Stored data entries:

= = =

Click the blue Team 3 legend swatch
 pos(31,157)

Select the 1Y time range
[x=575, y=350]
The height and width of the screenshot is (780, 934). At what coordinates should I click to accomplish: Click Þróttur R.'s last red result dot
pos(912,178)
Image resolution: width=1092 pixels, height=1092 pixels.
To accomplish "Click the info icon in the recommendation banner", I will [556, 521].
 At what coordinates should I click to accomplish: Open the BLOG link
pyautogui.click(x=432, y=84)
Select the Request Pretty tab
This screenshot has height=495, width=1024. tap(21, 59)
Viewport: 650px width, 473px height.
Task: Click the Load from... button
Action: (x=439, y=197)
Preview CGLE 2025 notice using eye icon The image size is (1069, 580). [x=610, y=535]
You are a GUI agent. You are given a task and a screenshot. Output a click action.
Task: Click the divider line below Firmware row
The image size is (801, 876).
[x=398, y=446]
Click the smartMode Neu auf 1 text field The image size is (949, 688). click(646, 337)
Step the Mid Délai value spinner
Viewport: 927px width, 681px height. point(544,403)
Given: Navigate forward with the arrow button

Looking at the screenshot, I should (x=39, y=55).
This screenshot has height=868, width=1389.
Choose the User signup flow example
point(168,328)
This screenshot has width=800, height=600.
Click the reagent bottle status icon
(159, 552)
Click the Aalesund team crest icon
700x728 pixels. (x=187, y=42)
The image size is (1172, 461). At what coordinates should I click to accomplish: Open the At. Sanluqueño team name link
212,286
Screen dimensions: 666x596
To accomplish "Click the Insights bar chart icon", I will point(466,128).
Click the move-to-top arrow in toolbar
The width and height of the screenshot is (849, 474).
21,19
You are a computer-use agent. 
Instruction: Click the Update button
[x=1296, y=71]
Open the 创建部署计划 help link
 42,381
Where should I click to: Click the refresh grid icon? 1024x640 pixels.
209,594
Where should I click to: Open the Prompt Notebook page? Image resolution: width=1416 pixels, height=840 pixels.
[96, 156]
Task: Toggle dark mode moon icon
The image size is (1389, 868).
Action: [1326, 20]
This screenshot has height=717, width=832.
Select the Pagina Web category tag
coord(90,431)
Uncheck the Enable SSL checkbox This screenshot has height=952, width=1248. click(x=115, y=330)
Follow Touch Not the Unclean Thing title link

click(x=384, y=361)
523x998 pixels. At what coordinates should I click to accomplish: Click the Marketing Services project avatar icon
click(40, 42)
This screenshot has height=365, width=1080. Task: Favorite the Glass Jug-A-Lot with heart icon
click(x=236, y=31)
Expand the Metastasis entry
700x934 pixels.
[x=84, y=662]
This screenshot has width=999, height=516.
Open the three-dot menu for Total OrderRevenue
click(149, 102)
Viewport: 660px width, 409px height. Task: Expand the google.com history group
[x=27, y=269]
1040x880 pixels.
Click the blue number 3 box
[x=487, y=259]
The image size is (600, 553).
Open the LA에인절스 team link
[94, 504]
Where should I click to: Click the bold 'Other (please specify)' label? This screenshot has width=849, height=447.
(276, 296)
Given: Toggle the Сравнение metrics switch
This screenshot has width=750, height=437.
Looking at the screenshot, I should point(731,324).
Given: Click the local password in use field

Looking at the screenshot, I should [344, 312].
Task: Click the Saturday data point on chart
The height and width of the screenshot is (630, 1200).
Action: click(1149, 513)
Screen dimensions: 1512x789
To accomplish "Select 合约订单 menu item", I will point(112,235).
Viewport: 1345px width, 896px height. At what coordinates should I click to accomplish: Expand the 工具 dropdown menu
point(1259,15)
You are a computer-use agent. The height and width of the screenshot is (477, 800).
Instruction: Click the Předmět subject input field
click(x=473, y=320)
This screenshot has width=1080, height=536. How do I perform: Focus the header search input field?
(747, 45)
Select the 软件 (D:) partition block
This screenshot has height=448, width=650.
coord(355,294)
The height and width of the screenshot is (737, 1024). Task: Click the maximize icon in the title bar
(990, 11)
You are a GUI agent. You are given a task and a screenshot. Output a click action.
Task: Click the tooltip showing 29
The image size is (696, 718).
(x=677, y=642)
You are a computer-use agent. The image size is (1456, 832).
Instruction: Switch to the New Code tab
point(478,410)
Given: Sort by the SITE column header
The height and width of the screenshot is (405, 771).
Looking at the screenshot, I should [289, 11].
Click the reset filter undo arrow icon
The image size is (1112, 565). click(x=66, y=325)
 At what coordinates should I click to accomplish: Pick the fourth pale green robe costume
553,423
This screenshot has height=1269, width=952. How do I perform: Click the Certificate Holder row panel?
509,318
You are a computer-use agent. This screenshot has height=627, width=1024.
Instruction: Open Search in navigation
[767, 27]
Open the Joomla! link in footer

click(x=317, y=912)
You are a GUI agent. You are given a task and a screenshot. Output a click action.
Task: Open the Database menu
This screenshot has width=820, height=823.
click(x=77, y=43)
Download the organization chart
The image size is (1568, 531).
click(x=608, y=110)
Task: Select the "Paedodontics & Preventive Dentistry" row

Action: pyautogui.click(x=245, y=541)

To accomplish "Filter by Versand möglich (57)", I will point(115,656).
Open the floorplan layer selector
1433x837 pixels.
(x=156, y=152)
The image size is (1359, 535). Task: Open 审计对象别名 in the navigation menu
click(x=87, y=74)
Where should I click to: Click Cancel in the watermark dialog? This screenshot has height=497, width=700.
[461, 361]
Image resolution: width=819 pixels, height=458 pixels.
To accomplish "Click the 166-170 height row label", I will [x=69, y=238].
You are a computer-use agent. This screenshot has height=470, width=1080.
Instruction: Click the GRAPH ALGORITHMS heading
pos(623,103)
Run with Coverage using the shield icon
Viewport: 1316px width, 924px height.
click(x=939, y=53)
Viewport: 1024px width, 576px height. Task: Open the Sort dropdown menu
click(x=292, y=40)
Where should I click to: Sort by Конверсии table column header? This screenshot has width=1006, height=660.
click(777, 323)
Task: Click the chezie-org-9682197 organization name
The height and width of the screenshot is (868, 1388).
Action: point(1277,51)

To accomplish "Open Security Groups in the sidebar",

= = =

### Task item
Transcribe the records above exactly, beginning at the line that contains "Uncheck the Enable" and ending with the line that contains "Expand the Metastasis entry", both included, and nothing else.

### Solution to the exercise
Uncheck the Enable SSL checkbox This screenshot has height=952, width=1248. click(x=115, y=330)
Follow Touch Not the Unclean Thing title link

click(x=384, y=361)
523x998 pixels. At what coordinates should I click to accomplish: Click the Marketing Services project avatar icon
click(40, 42)
This screenshot has height=365, width=1080. Task: Favorite the Glass Jug-A-Lot with heart icon
click(x=236, y=31)
Expand the Metastasis entry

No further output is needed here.